Some of the best moments of Anderson’s film also come from glimpses of Bigfoot in various acting gigs, whether wielding a oversized Afro in an infomercial or glancing around nervously as a cop on “Adam-12." Anderson and legendary DP Robert Elswit tackled the additional pieces as well, gleefully “trying to find conviction in something but not having the ability to be convincing,” as he puts it

Brolin explained how an "actor mentality" might cripple a memorable rendition of Bigfoot. “Back then and now, a lot of cops are on sets when they’re not working. They’re not necessarily actors but they’re definitely working on sets, because that’s where there’s money. The fact that Bigfoot wasn’t a prime investigator during the Manson murders and all that —he is not getting his, and look at him. The wigs, hating hippies while playing a hippie," Brolin said. "It reminds me of doing theatre in NY, where people would all talk about how awful Hollywood is and then two weeks later you’d see them in a chicken commercial. What happened to that judgment, that integrity? I see [Bigfoot] the same way. He’ll do anything for fame, for notice, some kind of validity, and yet he’s going about it the wrong way.”

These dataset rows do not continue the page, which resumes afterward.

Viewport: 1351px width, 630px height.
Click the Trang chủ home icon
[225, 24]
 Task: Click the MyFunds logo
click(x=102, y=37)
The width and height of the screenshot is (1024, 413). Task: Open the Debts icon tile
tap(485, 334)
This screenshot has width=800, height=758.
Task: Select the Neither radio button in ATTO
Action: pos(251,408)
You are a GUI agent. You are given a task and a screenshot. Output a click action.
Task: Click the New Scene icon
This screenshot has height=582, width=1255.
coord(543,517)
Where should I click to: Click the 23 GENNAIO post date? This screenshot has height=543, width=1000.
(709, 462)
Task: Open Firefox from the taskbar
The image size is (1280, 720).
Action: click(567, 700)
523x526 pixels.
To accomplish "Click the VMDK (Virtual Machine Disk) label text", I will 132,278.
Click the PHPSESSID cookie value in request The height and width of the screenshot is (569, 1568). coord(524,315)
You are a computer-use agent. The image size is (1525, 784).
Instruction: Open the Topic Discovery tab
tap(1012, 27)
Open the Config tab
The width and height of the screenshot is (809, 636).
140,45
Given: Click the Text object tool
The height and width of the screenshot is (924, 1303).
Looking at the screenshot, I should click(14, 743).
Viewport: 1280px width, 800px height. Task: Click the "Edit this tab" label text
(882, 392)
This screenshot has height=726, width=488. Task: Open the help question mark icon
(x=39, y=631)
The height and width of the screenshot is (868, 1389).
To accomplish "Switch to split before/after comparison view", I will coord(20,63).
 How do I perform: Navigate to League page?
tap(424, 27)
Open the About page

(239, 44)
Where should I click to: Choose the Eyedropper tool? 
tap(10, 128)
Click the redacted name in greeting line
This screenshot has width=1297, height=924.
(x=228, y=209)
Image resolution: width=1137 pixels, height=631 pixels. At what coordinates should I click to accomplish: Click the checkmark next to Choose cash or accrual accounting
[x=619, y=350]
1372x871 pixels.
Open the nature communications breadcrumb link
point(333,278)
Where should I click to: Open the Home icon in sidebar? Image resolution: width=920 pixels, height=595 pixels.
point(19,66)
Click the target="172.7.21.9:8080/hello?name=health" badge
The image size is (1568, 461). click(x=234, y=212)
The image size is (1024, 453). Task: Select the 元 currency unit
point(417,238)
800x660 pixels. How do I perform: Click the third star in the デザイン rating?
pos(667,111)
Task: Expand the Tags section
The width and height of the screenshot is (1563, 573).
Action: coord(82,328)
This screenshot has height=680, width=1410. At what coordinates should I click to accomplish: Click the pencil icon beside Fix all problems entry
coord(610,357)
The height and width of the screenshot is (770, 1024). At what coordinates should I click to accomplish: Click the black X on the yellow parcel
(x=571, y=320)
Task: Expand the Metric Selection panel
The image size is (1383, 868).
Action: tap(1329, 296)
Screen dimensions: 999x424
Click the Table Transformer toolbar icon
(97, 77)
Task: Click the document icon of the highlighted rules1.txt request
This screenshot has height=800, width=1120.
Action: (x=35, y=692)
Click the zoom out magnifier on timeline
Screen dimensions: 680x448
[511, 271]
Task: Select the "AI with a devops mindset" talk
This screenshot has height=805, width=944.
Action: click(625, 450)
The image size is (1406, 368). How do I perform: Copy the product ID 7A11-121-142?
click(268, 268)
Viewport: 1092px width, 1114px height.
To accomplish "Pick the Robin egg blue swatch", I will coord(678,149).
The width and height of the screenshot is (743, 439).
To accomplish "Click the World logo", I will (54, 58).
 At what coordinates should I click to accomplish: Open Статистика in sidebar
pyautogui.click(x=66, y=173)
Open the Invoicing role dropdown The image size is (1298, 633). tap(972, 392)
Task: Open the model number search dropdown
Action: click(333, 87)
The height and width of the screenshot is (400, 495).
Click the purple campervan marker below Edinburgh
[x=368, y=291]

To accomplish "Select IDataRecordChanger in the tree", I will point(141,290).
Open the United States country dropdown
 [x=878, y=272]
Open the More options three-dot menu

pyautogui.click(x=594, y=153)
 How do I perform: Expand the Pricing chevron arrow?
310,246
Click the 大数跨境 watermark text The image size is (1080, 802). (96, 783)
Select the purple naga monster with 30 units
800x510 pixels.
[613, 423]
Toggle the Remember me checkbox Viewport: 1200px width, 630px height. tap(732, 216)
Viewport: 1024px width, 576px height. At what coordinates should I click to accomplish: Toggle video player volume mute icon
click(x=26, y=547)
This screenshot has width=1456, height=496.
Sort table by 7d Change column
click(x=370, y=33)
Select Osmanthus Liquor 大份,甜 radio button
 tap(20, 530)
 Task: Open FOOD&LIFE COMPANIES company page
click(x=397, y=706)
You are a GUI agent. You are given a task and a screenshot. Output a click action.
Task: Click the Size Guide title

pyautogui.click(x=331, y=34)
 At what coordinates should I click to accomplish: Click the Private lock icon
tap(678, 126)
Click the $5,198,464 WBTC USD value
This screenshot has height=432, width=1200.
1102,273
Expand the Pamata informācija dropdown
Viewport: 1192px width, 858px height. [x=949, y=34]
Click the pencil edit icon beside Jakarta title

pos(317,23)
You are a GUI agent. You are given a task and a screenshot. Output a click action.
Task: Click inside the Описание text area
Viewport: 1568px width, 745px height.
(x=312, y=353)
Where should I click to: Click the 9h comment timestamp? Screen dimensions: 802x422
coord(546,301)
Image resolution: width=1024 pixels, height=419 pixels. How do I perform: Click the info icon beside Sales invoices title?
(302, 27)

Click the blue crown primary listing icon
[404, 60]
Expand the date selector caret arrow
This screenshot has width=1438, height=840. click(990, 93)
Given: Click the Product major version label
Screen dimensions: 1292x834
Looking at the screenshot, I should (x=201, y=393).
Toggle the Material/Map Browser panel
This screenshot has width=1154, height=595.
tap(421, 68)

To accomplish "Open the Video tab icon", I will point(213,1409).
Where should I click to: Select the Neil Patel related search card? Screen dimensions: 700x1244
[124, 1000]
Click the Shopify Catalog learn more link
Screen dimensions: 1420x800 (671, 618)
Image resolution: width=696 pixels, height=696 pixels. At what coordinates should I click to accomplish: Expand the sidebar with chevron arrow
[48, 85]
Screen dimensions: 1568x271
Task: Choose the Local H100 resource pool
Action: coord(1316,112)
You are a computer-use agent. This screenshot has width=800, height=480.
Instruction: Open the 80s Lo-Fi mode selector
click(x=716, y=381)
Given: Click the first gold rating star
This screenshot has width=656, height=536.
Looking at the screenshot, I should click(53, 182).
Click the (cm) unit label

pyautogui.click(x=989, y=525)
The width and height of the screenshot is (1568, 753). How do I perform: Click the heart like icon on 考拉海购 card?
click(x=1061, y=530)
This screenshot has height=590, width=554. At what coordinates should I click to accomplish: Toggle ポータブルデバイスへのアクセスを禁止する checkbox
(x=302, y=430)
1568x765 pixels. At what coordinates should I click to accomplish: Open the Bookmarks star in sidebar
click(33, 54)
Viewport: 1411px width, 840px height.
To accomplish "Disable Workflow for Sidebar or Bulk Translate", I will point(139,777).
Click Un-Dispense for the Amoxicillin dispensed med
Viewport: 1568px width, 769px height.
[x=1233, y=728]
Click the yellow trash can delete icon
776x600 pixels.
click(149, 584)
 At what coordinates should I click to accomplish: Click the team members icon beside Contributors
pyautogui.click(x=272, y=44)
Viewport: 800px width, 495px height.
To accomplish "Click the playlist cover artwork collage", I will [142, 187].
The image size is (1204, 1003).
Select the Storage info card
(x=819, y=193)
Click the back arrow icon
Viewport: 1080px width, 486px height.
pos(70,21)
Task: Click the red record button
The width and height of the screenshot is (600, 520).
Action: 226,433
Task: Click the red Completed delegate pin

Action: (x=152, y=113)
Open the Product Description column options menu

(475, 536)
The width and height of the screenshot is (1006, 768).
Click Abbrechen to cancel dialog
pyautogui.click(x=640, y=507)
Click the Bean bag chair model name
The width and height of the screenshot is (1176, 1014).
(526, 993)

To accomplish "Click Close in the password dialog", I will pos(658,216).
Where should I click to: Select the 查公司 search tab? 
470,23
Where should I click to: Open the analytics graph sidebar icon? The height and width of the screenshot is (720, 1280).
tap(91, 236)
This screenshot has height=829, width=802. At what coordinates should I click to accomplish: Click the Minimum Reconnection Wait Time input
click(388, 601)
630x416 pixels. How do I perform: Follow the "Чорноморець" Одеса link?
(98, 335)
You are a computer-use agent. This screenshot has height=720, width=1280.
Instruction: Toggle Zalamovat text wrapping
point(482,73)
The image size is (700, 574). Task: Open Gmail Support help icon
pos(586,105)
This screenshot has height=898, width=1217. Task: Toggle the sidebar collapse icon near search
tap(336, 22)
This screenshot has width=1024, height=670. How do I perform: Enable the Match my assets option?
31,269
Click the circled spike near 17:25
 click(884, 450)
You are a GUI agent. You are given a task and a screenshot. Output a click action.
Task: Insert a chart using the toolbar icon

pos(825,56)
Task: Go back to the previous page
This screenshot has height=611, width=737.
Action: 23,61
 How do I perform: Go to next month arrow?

Born in Los Angeles but driven to New York to become a what he termed a “real actor,” Brolin said he similarly gave short shrift to the wealth of characters and acting experience living in his hometown.

Inherent Vice

“New York is not where the actor exclusively lives or learns, but it really depends on the person,” he said. “Coming back to California, I realized there’s great characters here, especially on the beach or in the [San Fernando] Valley. Paul has been great in using the Valley, which has been perceived as the blandest place on earth, and he’s made it into something true. Also, being a beach guy myself, I know I can go down there now and there’s not a lot of difference between 1970 and 2014. It’s the same dude, just a different generation with a lot of character.”

“Inherent Vice” opens in select theaters on December 12th, and goes wide January 9th.